Ja Edelsteine sind auch bissle buggy. Ich kann sie einstellen ins AH aber wenn ich nach ihnen suche wird mir gesagt das aktuelle keine angeboten werden.

Ich nehme mal einfach an das das ganze Handwerkszeugs wohl nicht klappen wird. Hat einer mal Resourcen getestet ? 

Ansonsten einfach warten, Tee trinken, iwann in den nächsten Monaten wird Blizzard Diablo3 sicher ans laufen bekommen.


----------



## ego1899 (25. Juni 2012)

Naja Rezepte gehen auf jeden Fall, ich habe erst kürzlich eins für 500k verkauft...
Und unser lieber Deathstyle hat erst vor kurzem seine ganzen Mats vertickt hat die er durch´s zerlegen von Infernocrap bekommen hat, dass scheint also auch zu funktionieren...


----------



## odinxd (25. Juni 2012)

Hm einige Rezepte habe ich auch gesehen es sind welche vorhanden ja. Der Spieler im off. Forum berichtet auch das es bei ihm in 90% der Fälle nicht klappt. Ich denke mal dann muss ichs einfach weiter versuchen. Vielleicht ists irgendwann einfach sichtbar....

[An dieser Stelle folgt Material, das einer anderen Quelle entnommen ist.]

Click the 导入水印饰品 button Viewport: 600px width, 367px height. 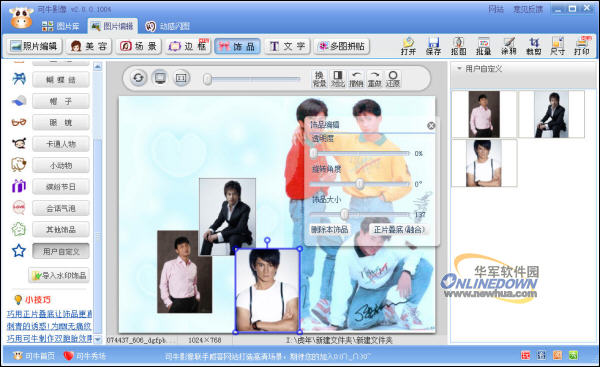point(59,275)
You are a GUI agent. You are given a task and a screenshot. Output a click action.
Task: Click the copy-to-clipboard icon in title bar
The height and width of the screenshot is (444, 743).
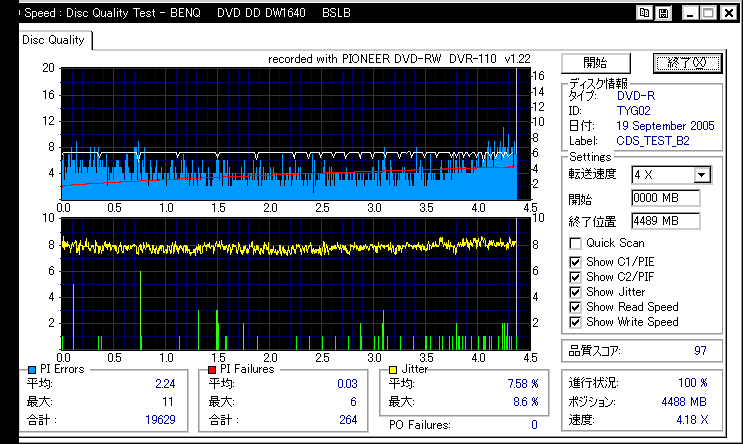(x=644, y=13)
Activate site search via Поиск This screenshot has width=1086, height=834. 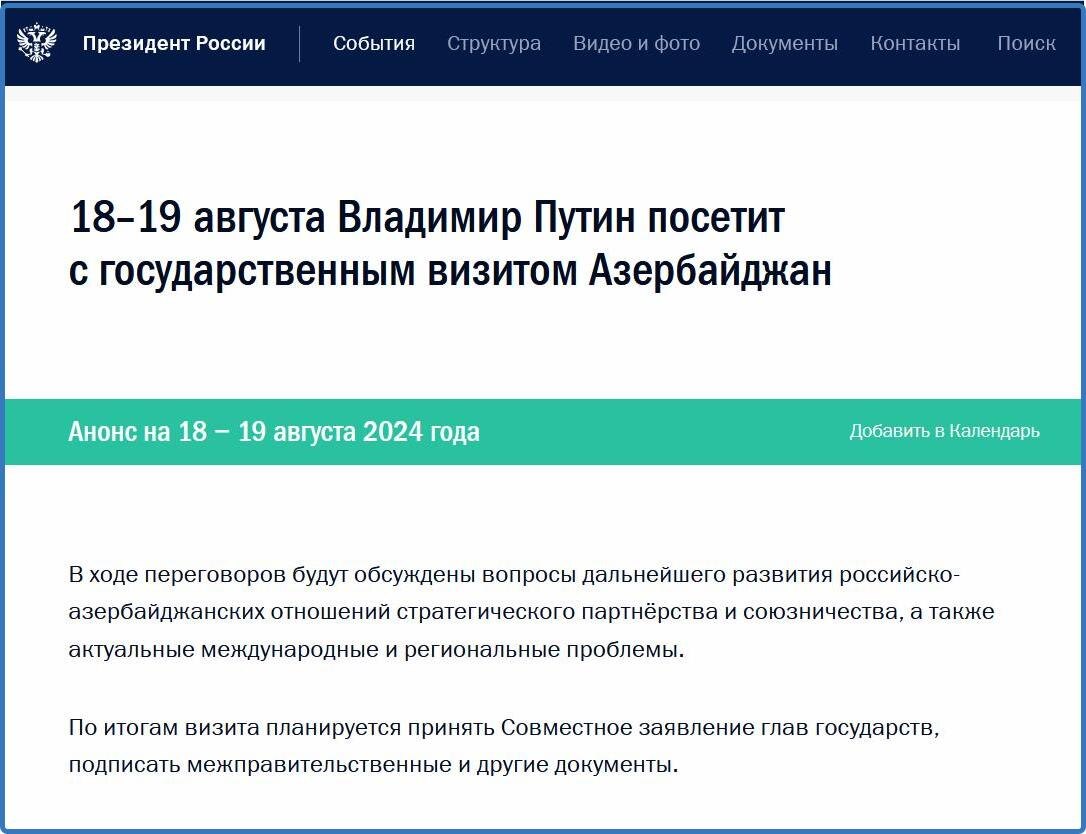[x=1026, y=44]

Aber nervig ists schon, da man auch keine Preisvergleichswerte von vorherigen Auktionen bekommt und das man auch keine Aussagen dazu findet. Wie häufig der Fehler ist kann ich nicht einschätzen aber der einzige damit bin ich ja nicht.


----------



## BigRizz (25. Juni 2012)

habe das gleiche problem aber nicht nur mit rezepten sondern überhaupt mit items....sehe z.B ne gute Brust/schwert ect. gebe exakt die bezeichnung des gegenstandes in die suchmaske um preise oder auch staats u vergleichen, da ja einige items die selbe bezeichnung haben aber des eine hat geschick, das andere stärke drauf  ( 2H Axt Skorn z.B ) und es kommt aber nix raus....naja...mal schaun obs Blizz noch gebacken krigt bevor die leute zu TL2 wechseln...zu viele buggs in D3 vermiesen die laune am zocken...bin schon einwenig enttäuscht von Blizz das so ein riesiges unternehmen es nach sovielen jahren immer noch ned auf die reihe bekommt simple sachen zu meistern ..naja...


----------